● Stated exercise: Report every line below that contains the word "This", copying each one in full.

● Rows of pointing data:
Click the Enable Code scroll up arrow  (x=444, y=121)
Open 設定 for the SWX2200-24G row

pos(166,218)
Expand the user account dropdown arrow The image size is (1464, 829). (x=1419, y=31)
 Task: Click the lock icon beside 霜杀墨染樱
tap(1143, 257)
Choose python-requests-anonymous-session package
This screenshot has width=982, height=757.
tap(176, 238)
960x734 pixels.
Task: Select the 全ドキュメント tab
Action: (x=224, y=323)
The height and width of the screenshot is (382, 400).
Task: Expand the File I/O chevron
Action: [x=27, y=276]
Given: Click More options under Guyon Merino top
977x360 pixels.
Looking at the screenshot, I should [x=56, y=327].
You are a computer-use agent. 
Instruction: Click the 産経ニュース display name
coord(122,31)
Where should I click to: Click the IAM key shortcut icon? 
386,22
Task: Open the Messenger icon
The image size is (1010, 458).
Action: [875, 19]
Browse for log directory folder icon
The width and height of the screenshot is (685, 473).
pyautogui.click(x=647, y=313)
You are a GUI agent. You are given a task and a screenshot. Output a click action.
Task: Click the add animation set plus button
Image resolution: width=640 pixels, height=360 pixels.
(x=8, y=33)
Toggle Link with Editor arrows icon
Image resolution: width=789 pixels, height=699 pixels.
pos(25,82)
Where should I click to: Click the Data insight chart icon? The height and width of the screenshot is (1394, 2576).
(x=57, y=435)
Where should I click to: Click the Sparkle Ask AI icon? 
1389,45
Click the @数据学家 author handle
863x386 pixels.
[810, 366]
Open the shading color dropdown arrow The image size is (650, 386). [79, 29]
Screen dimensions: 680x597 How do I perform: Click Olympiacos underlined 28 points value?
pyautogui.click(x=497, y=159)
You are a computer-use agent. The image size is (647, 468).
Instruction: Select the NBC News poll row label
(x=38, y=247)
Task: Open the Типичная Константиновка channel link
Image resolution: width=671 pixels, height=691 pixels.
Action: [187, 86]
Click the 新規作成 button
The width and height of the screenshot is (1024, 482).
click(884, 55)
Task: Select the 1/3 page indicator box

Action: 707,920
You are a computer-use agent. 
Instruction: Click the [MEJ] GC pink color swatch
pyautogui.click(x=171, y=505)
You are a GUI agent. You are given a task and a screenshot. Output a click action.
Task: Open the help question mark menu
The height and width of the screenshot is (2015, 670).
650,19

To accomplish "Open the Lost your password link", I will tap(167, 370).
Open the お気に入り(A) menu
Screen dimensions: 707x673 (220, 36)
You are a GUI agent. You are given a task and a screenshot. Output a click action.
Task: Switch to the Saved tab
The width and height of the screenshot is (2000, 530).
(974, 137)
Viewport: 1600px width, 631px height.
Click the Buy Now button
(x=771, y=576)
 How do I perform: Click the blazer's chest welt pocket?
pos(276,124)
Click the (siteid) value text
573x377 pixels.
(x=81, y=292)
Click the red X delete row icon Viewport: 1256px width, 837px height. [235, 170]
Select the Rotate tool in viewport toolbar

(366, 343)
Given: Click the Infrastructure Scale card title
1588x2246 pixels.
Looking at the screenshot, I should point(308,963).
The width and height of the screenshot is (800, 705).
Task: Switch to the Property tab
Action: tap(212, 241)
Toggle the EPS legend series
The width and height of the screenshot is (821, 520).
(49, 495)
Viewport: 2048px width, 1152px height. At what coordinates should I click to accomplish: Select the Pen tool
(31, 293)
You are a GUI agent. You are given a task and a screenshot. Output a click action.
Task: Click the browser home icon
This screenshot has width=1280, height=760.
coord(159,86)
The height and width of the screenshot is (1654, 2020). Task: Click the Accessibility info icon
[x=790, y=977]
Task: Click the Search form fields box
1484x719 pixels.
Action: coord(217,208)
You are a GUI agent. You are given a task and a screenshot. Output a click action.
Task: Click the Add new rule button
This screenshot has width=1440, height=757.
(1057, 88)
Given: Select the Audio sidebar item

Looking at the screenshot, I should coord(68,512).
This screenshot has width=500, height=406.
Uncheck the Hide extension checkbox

● Answer:
This screenshot has width=982, height=757.
This screenshot has width=1280, height=760.
This screenshot has width=1440, height=757.
This screenshot has width=500, height=406.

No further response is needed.